Texte de Claude EVENO

Pourquoi acquérir une peinture quand on n’est pas collectionneur ?
Il n’y a sans doute qu’une seule réponse : pour vivre avec elle. La relation qu’on établit avec une œuvre est toujours un peu amoureuse. On regarde un tableau comme un visage élu, à la fois miroir de soi et figure mystérieuse : panorama familier dont l’exploration n’a pas de fin. Pourtant l’instant initial, celui du désir d’acquisition, est une rencontre marquée par l’évidence, une séduction bien sûr, mais surtout une impression, très singulière pour chacun, de retrouvailles avec le territoire d’une rêverie personnelle.
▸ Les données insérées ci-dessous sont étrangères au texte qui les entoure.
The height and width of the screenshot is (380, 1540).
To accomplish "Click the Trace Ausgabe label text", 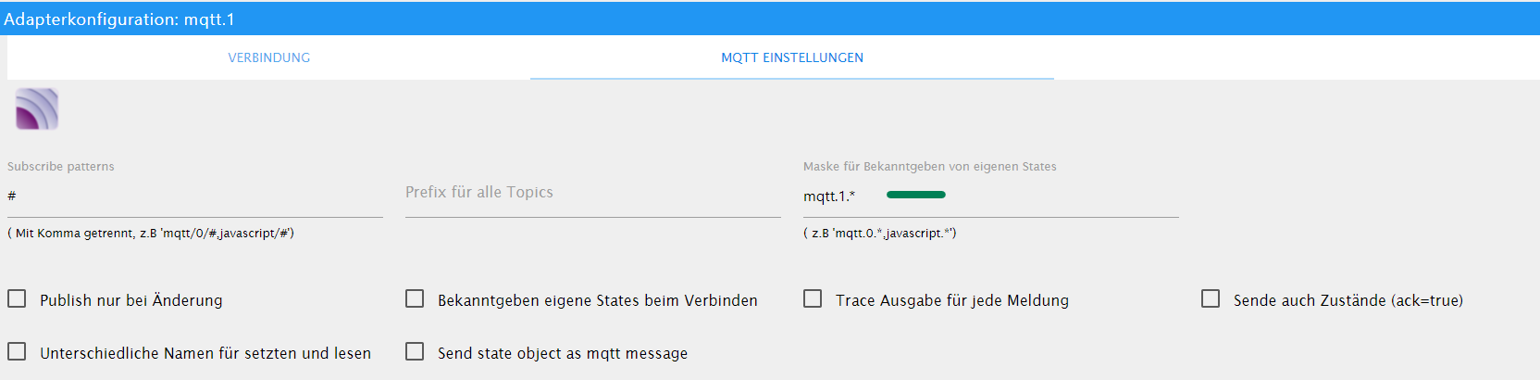I will [x=952, y=300].
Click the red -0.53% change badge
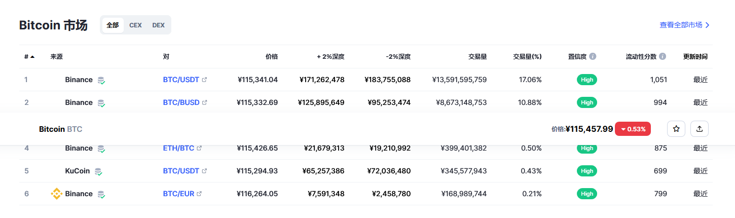 (633, 129)
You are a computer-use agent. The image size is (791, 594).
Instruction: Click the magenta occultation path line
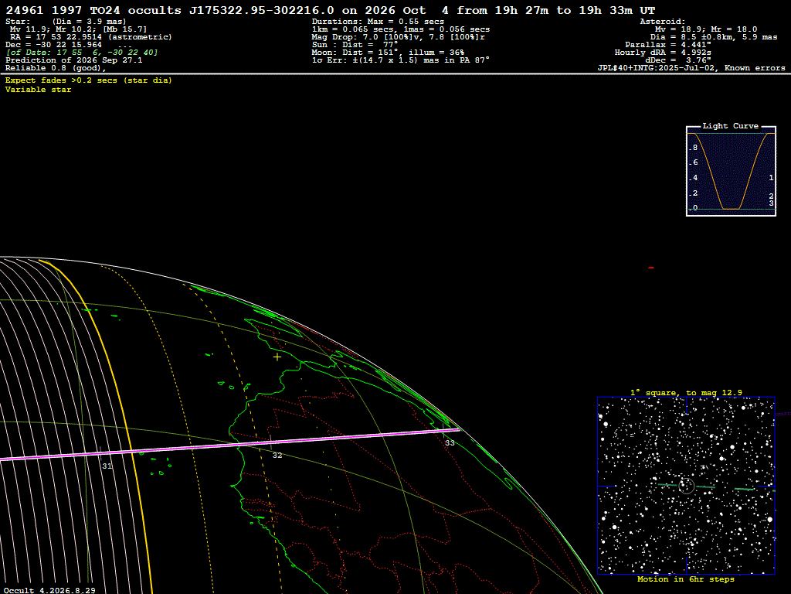229,446
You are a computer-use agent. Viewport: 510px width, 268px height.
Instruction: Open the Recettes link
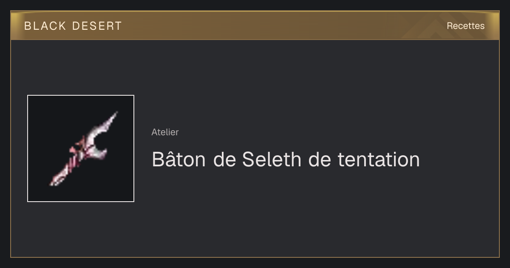point(465,26)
Cette rêverie, chargée d’une enfance et des expériences essentielles accumulées plus tard, tout cela étroitement entremêlé, c’est elle qui détermine l’attirance première et conduit le voyage que l’on fera dans la peinture après le premier regard, qui n’est qu’une porte ouverte sur un paysage qui reste à découvrir avec le temps. Ici un paysage organique, bien nommé non seulement à cause de sa matière, sorte d’inclusion végétale dans le support lui-même, mais surtout à cause des réminiscences bien vivantes qu’il favorise chez l’acquéreur, dont l’existence s’est déroulée en arpentant des paysages aux quatre coins de la Terre pour finir par transmettre ce qu’on peut en savoir par la pensée, dans une école. Mais pourquoi le choix de cette peinture-là, au sein d’une série ? Qu’est-ce qui put la distinguer aux yeux d’un « spécialiste » ? Une toute petite chose et pourtant de grande importance : un trait, un long et mince rectangle qui bouleverse le monde « organique » des formes souples du tableau pour y inscrire l’esquisse d’un tracé, d’une géométrie, et transformer ainsi la peinture en palimpseste où se déploie tout autant la mémoire des jardins que celle des paysages, des chemins dessinés dans la profusion végétale : une sorte d’allégorie offerte à la méditation d’un amateur des arts du territoire.